Source passage —
* * *
There are also numerous cases indicating the defendants timely sent follow-up verification requests exactly 30 days after sending its initial requests. (See New York Hosp. Med. Ctr. v State Farm Mut. Auto Ins. Co., 293 AD2d 588 [2d Dept 2002]; Boro Med. & Psych Treatment Servs., P.C. v Country Wide Ins. Co., 2002 NY Slip Op 50538[U] [App Term, 2d & 11th Jud Dists 2002]; L.I. First Aid Med. Supply v Progressive Cas. Ins. Co., 196 Misc 2d 258 [Civ Ct, Queens County 2003].)

In the present case, penalizing defendant for sending a follow-up request 25 days after its initial request is inconsistent with the goals of the No-Fault Law. The purpose of the No-Fault Law is to allow swift compensation for qualified injured persons from the insurance companies. (See Presbyterian v Maryland, 90 NY2d at 284.) The regulations require insurers to act quickly in evaluating insureds’ claims and to avoid prejudicial delays. (See Dermatossian v New York City Tr. Auth., 67 NY2d 219 [1986].) The verification requirement exists in order for insurers to have the opportunity to promptly investigate and respond to legitimate claims, not to delay payment. (See id.)

In this case, defendant complied with the no-fault regulations by quickly responding to plaintiff’s claim in the form of a verification request. When it had not received plaintiff’s claim within 25 days, it promptly responded by submitting a follow-up request. {**5 Misc 3d at 726}Plaintiff has not challenged the propriety of defendant’s request, but only challenges defendant’s ability to send a follow-up request earlier than 30 days from the date of the initial request. Essentially, plaintiff seeks to penalize defendant for being too prompt, which is wholly inconsistent with defendant’s duties under the No-Fault Law.

Finally, defendant would suffer undue prejudice if its verification request was found improper. If the court were to accept plaintiff’s argument, defendant would have to pay a claim for which it complied with the regulations and sought proper verification. This result would be unduly harsh, as defendant would be precluded from asserting any defenses to plaintiff’s claim. Furthermore, defendant’s early follow-up verification request did not prejudice plaintiff in any manner, as plaintiff is not under any time frame to respond to defendant’s verification request. [*3]Therefore, the date of defendant’s submission of its follow-up request is irrelevant for the purposes of plaintiff’s response.
* * *
Provided data —
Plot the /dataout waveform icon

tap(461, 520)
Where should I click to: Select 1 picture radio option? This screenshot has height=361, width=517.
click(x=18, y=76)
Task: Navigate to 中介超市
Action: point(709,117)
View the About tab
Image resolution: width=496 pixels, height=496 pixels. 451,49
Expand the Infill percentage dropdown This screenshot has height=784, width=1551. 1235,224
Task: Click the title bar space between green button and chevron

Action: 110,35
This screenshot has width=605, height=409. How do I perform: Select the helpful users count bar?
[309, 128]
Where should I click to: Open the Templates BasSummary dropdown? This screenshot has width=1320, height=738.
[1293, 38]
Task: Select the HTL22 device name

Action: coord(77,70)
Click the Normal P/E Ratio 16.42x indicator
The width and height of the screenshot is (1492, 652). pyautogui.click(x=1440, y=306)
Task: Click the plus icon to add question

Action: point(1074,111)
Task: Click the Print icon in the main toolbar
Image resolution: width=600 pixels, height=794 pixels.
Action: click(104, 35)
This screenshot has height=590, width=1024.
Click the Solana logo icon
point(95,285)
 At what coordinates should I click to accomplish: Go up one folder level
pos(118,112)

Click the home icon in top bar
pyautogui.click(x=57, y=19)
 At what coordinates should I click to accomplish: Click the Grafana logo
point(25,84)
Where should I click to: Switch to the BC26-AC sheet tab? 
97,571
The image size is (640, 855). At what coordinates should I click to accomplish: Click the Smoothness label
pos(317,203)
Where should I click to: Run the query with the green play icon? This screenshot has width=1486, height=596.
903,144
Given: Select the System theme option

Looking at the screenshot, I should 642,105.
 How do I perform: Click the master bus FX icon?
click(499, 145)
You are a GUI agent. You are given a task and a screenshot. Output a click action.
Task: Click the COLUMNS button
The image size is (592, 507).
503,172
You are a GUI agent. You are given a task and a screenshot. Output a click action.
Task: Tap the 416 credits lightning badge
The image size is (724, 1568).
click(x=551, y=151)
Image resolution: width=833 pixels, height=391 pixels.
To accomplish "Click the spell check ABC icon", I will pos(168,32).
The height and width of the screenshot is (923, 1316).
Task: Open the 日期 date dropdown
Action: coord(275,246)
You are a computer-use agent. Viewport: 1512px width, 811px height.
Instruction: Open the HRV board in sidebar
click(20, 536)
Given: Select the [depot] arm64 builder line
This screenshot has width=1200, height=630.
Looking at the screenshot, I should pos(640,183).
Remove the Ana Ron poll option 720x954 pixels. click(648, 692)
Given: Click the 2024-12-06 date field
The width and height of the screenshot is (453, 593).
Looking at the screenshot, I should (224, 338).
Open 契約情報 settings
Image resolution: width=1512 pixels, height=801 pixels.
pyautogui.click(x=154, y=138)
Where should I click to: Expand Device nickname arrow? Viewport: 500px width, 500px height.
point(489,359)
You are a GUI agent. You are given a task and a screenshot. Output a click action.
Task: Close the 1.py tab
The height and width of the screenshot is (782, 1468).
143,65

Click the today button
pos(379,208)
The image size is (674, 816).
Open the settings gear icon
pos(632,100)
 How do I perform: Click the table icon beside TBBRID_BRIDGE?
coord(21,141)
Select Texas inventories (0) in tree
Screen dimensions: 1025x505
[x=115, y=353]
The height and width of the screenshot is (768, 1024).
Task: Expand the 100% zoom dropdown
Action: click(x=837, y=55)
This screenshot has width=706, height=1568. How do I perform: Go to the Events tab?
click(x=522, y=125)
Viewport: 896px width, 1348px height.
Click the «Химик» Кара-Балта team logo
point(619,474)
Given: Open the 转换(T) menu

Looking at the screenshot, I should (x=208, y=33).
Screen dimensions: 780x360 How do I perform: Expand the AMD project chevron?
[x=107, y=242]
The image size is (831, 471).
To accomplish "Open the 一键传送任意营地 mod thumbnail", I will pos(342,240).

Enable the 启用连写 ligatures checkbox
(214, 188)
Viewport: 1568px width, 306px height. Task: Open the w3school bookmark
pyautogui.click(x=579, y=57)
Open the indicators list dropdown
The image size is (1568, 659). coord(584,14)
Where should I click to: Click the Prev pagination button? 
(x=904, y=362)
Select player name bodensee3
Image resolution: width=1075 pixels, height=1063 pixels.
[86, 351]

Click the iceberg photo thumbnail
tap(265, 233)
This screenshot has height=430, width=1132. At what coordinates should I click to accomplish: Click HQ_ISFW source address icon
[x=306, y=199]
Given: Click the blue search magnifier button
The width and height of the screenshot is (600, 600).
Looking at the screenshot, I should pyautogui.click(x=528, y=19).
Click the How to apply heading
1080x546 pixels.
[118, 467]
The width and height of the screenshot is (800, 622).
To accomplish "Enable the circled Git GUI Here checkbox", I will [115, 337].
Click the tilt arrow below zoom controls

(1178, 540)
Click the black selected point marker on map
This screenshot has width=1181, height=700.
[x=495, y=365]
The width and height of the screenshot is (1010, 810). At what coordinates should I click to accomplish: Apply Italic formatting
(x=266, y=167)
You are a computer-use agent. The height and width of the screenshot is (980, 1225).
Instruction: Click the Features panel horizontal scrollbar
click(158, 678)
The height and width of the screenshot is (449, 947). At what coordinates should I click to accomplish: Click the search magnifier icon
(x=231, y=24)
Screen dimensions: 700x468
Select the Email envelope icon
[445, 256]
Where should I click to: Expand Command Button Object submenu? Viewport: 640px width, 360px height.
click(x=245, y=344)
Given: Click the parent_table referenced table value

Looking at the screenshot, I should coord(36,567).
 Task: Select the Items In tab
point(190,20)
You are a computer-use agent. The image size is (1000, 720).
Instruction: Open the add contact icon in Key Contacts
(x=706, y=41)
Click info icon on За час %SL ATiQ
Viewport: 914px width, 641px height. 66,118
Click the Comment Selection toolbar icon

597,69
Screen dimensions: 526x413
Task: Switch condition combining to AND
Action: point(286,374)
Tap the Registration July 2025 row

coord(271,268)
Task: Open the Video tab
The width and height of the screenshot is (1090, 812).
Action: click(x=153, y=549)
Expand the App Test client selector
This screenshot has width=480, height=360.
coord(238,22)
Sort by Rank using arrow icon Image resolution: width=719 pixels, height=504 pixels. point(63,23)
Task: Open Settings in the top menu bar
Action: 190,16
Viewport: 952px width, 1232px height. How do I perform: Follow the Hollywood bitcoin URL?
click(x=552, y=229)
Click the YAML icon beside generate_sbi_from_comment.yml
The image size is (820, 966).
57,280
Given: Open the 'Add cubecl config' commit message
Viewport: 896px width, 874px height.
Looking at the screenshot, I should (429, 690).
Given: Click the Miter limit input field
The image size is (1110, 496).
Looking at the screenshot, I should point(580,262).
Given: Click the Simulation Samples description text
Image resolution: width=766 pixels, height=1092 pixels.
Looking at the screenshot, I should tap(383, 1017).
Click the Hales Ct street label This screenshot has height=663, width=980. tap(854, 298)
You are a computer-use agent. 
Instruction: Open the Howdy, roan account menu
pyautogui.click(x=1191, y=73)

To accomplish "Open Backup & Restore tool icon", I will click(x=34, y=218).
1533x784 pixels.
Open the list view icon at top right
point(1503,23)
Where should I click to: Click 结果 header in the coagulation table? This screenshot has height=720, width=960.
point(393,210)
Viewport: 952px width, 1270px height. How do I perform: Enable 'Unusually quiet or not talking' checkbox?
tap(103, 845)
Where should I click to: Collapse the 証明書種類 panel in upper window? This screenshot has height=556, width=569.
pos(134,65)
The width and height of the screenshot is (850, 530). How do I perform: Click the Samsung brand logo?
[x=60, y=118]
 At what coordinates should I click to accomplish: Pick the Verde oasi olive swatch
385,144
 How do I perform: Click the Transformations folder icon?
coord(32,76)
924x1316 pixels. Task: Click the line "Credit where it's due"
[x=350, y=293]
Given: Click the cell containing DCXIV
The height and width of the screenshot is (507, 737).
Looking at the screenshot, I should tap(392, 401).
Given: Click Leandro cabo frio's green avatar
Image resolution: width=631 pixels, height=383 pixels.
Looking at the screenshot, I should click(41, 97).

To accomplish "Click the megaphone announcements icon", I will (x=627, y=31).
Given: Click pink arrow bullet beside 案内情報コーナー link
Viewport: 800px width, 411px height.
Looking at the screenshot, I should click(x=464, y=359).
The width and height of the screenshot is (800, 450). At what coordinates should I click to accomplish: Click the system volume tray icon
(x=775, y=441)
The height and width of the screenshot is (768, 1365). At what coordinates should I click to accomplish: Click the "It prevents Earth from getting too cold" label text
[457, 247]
* * *
Task —
Please continue the passage about the early follow-up verification request under the No-Fault Law, starting after its last sentence.

Exercise answer —
It is also undisputed that plaintiff never responded to defendant’s verification requests and has not challenged the propriety of defendant’s requests. Plaintiff’s sole argument is that defendant acted too promptly in seeking verification. However, defendant’s actions were not only permissible but were consistent with the goals of the No-Fault Law in seeking prompt response to insured’s claims. In this matter, plaintiff was able to respond to the verification request, but simply received follow-up notice that it had not done so earlier than the time allotted to defendant by the no-fault regulations. Plaintiff’s failure to respond had no relation to the dates defendant submitted its initial and follow-up verification.

Accordingly, as defendant complied with the letter and spirit of the no-fault regulations, and plaintiff suffered no prejudice from defendant’s expeditious response to plaintiff’s claim, defendant’s verification requests are deemed timely and proper. As plaintiff never responded to defendant’s timely and proper verification requests, defendant was under no duty to issue a denial. (See Westchester Med. Ctr. v Travelers Prop. & Cas. Ins. Co., 2001 NY Slip Op 50082[U] [Sup Ct, Nassau County 2001].) Therefore, plaintiff commenced the action prematurely. As there are no issues of fact in dispute, defendant’s motion is granted.